Input records
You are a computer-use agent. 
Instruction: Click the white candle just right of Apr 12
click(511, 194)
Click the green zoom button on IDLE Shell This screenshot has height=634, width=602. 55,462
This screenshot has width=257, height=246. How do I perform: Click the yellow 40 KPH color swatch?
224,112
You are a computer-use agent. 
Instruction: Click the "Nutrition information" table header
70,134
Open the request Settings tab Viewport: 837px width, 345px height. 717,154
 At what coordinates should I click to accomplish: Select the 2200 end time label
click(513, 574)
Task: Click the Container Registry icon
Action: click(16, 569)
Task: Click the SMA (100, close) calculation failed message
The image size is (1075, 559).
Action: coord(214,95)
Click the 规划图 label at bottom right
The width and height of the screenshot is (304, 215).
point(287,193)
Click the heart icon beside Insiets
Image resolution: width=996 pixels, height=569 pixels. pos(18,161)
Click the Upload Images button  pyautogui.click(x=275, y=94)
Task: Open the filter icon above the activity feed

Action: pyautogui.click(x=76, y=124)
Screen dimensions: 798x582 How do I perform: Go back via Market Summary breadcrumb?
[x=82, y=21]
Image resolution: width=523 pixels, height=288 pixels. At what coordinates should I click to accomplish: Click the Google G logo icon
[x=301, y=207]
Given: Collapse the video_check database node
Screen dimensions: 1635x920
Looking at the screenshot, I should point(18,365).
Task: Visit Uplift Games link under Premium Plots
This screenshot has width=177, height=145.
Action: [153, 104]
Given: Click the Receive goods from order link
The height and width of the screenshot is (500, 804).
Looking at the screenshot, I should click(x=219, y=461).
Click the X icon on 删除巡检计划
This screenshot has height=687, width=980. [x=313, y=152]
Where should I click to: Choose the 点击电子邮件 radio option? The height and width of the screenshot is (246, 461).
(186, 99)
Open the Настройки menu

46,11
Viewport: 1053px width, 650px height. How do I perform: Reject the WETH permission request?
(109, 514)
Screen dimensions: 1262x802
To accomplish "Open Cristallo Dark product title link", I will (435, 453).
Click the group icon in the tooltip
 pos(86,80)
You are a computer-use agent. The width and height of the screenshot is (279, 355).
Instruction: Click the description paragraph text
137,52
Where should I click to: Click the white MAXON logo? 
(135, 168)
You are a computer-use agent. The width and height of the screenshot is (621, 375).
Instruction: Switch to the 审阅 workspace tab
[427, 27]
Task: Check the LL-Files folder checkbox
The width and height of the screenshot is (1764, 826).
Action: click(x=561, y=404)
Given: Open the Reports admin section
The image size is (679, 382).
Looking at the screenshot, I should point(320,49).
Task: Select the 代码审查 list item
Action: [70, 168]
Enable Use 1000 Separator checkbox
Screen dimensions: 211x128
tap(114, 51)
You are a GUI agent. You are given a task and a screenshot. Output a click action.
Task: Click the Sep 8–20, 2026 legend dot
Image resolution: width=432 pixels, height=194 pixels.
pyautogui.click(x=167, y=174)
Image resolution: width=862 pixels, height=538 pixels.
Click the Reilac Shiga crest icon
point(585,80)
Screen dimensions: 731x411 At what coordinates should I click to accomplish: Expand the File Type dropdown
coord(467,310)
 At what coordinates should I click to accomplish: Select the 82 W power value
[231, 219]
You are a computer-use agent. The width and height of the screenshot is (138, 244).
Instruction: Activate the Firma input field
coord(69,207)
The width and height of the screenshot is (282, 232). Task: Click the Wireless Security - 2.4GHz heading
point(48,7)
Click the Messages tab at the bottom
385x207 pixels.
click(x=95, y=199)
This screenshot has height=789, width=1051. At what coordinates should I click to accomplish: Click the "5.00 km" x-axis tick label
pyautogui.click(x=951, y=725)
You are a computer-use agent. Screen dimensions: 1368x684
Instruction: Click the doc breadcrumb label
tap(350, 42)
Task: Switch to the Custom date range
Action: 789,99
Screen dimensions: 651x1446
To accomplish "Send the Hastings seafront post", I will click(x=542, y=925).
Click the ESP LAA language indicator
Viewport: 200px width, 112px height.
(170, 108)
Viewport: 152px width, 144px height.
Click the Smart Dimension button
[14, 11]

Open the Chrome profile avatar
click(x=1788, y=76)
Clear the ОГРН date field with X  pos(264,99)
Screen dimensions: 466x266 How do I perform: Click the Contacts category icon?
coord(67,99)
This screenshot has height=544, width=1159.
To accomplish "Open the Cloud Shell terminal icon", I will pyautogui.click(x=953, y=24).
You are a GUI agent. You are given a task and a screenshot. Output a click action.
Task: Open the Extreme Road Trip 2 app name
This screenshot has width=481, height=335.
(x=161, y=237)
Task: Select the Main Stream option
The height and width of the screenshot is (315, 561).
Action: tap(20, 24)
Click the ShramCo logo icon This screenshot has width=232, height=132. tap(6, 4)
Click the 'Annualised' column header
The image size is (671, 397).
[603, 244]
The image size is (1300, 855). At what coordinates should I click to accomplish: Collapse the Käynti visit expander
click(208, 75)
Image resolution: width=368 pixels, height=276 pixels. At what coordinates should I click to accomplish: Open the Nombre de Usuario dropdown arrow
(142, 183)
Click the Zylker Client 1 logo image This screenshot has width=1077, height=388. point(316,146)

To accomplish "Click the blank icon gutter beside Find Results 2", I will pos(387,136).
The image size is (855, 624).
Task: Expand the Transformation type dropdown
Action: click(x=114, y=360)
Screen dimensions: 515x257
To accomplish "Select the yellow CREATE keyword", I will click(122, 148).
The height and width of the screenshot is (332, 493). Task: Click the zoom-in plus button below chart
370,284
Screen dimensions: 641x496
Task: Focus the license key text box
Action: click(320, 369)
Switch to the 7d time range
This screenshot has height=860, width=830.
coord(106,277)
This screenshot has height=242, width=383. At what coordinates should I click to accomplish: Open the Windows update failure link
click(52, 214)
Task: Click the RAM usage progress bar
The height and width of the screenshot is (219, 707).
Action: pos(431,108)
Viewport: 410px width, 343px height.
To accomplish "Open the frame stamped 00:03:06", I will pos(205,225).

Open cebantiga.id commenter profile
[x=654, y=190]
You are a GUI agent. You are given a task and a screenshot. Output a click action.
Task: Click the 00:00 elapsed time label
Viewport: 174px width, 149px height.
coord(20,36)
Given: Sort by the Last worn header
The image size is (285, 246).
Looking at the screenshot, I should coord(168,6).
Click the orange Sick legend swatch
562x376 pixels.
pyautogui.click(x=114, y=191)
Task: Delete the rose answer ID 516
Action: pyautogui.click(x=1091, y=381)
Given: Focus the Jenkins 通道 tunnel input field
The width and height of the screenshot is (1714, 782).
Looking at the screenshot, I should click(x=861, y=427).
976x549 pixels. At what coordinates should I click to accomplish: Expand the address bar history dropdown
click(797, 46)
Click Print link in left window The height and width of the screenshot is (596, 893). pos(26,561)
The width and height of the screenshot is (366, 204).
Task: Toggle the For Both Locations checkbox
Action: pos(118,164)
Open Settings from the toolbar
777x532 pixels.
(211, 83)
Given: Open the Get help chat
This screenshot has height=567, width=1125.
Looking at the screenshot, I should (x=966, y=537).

Task requirements
For each entry above, please make an exact copy.

Answer to the exercise
You are a computer-use agent. 
Instruction: Click the white candle just right of Apr 12
click(511, 194)
Click the green zoom button on IDLE Shell This screenshot has height=634, width=602. 55,462
This screenshot has width=257, height=246. How do I perform: Click the yellow 40 KPH color swatch?
224,112
You are a computer-use agent. 
Instruction: Click the "Nutrition information" table header
70,134
Open the request Settings tab Viewport: 837px width, 345px height. 717,154
 At what coordinates should I click to accomplish: Select the 2200 end time label
click(513, 574)
Task: Click the Container Registry icon
Action: click(16, 569)
Task: Click the SMA (100, close) calculation failed message
The image size is (1075, 559).
Action: coord(214,95)
Click the 规划图 label at bottom right
The width and height of the screenshot is (304, 215).
point(287,193)
Click the heart icon beside Insiets
Image resolution: width=996 pixels, height=569 pixels. pos(18,161)
Click the Upload Images button  pyautogui.click(x=275, y=94)
Task: Open the filter icon above the activity feed

Action: pyautogui.click(x=76, y=124)
Screen dimensions: 798x582 How do I perform: Go back via Market Summary breadcrumb?
[x=82, y=21]
Image resolution: width=523 pixels, height=288 pixels. At what coordinates should I click to accomplish: Click the Google G logo icon
[x=301, y=207]
Given: Collapse the video_check database node
Screen dimensions: 1635x920
Looking at the screenshot, I should point(18,365).
Task: Visit Uplift Games link under Premium Plots
This screenshot has width=177, height=145.
Action: [153, 104]
Given: Click the Receive goods from order link
The height and width of the screenshot is (500, 804).
Looking at the screenshot, I should click(x=219, y=461).
Click the X icon on 删除巡检计划
This screenshot has height=687, width=980. [x=313, y=152]
Where should I click to: Choose the 点击电子邮件 radio option? The height and width of the screenshot is (246, 461).
(186, 99)
Open the Настройки menu

46,11
Viewport: 1053px width, 650px height. How do I perform: Reject the WETH permission request?
(109, 514)
Screen dimensions: 1262x802
To accomplish "Open Cristallo Dark product title link", I will (435, 453).
Click the group icon in the tooltip
 pos(86,80)
You are a computer-use agent. The width and height of the screenshot is (279, 355).
Instruction: Click the description paragraph text
137,52
Where should I click to: Click the white MAXON logo? 
(135, 168)
You are a computer-use agent. The width and height of the screenshot is (621, 375).
Instruction: Switch to the 审阅 workspace tab
[427, 27]
Task: Check the LL-Files folder checkbox
The width and height of the screenshot is (1764, 826).
Action: click(x=561, y=404)
Given: Open the Reports admin section
The image size is (679, 382).
Looking at the screenshot, I should point(320,49).
Task: Select the 代码审查 list item
Action: [70, 168]
Enable Use 1000 Separator checkbox
Screen dimensions: 211x128
tap(114, 51)
You are a GUI agent. You are given a task and a screenshot. Output a click action.
Task: Click the Sep 8–20, 2026 legend dot
Image resolution: width=432 pixels, height=194 pixels.
pyautogui.click(x=167, y=174)
Image resolution: width=862 pixels, height=538 pixels.
Click the Reilac Shiga crest icon
point(585,80)
Screen dimensions: 731x411 At what coordinates should I click to accomplish: Expand the File Type dropdown
coord(467,310)
 At what coordinates should I click to accomplish: Select the 82 W power value
[231, 219]
You are a computer-use agent. The width and height of the screenshot is (138, 244).
Instruction: Activate the Firma input field
coord(69,207)
The width and height of the screenshot is (282, 232). Task: Click the Wireless Security - 2.4GHz heading
point(48,7)
Click the Messages tab at the bottom
385x207 pixels.
click(x=95, y=199)
This screenshot has height=789, width=1051. At what coordinates should I click to accomplish: Click the "5.00 km" x-axis tick label
pyautogui.click(x=951, y=725)
You are a computer-use agent. Screen dimensions: 1368x684
Instruction: Click the doc breadcrumb label
tap(350, 42)
Task: Switch to the Custom date range
Action: 789,99
Screen dimensions: 651x1446
To accomplish "Send the Hastings seafront post", I will click(x=542, y=925).
Click the ESP LAA language indicator
Viewport: 200px width, 112px height.
(170, 108)
Viewport: 152px width, 144px height.
Click the Smart Dimension button
[14, 11]

Open the Chrome profile avatar
click(x=1788, y=76)
Clear the ОГРН date field with X  pos(264,99)
Screen dimensions: 466x266 How do I perform: Click the Contacts category icon?
coord(67,99)
This screenshot has height=544, width=1159.
To accomplish "Open the Cloud Shell terminal icon", I will pyautogui.click(x=953, y=24).
You are a GUI agent. You are given a task and a screenshot. Output a click action.
Task: Open the Extreme Road Trip 2 app name
This screenshot has width=481, height=335.
(x=161, y=237)
Task: Select the Main Stream option
The height and width of the screenshot is (315, 561).
Action: tap(20, 24)
Click the ShramCo logo icon This screenshot has width=232, height=132. tap(6, 4)
Click the 'Annualised' column header
The image size is (671, 397).
[603, 244]
The image size is (1300, 855). At what coordinates should I click to accomplish: Collapse the Käynti visit expander
click(208, 75)
Image resolution: width=368 pixels, height=276 pixels. At what coordinates should I click to accomplish: Open the Nombre de Usuario dropdown arrow
(142, 183)
Click the Zylker Client 1 logo image This screenshot has width=1077, height=388. point(316,146)

To accomplish "Click the blank icon gutter beside Find Results 2", I will pos(387,136).
The image size is (855, 624).
Task: Expand the Transformation type dropdown
Action: click(x=114, y=360)
Screen dimensions: 515x257
To accomplish "Select the yellow CREATE keyword", I will click(122, 148).
The height and width of the screenshot is (332, 493). Task: Click the zoom-in plus button below chart
370,284
Screen dimensions: 641x496
Task: Focus the license key text box
Action: click(320, 369)
Switch to the 7d time range
This screenshot has height=860, width=830.
coord(106,277)
This screenshot has height=242, width=383. At what coordinates should I click to accomplish: Open the Windows update failure link
click(52, 214)
Task: Click the RAM usage progress bar
The height and width of the screenshot is (219, 707).
Action: pos(431,108)
Viewport: 410px width, 343px height.
To accomplish "Open the frame stamped 00:03:06", I will pos(205,225).

Open cebantiga.id commenter profile
[x=654, y=190]
You are a GUI agent. You are given a task and a screenshot. Output a click action.
Task: Click the 00:00 elapsed time label
Viewport: 174px width, 149px height.
coord(20,36)
Given: Sort by the Last worn header
The image size is (285, 246).
Looking at the screenshot, I should coord(168,6).
Click the orange Sick legend swatch
562x376 pixels.
pyautogui.click(x=114, y=191)
Task: Delete the rose answer ID 516
Action: pyautogui.click(x=1091, y=381)
Given: Focus the Jenkins 通道 tunnel input field
The width and height of the screenshot is (1714, 782).
Looking at the screenshot, I should click(x=861, y=427).
976x549 pixels. At what coordinates should I click to accomplish: Expand the address bar history dropdown
click(797, 46)
Click Print link in left window The height and width of the screenshot is (596, 893). pos(26,561)
The width and height of the screenshot is (366, 204).
Task: Toggle the For Both Locations checkbox
Action: pos(118,164)
Open Settings from the toolbar
777x532 pixels.
(211, 83)
Given: Open the Get help chat
This screenshot has height=567, width=1125.
Looking at the screenshot, I should (x=966, y=537).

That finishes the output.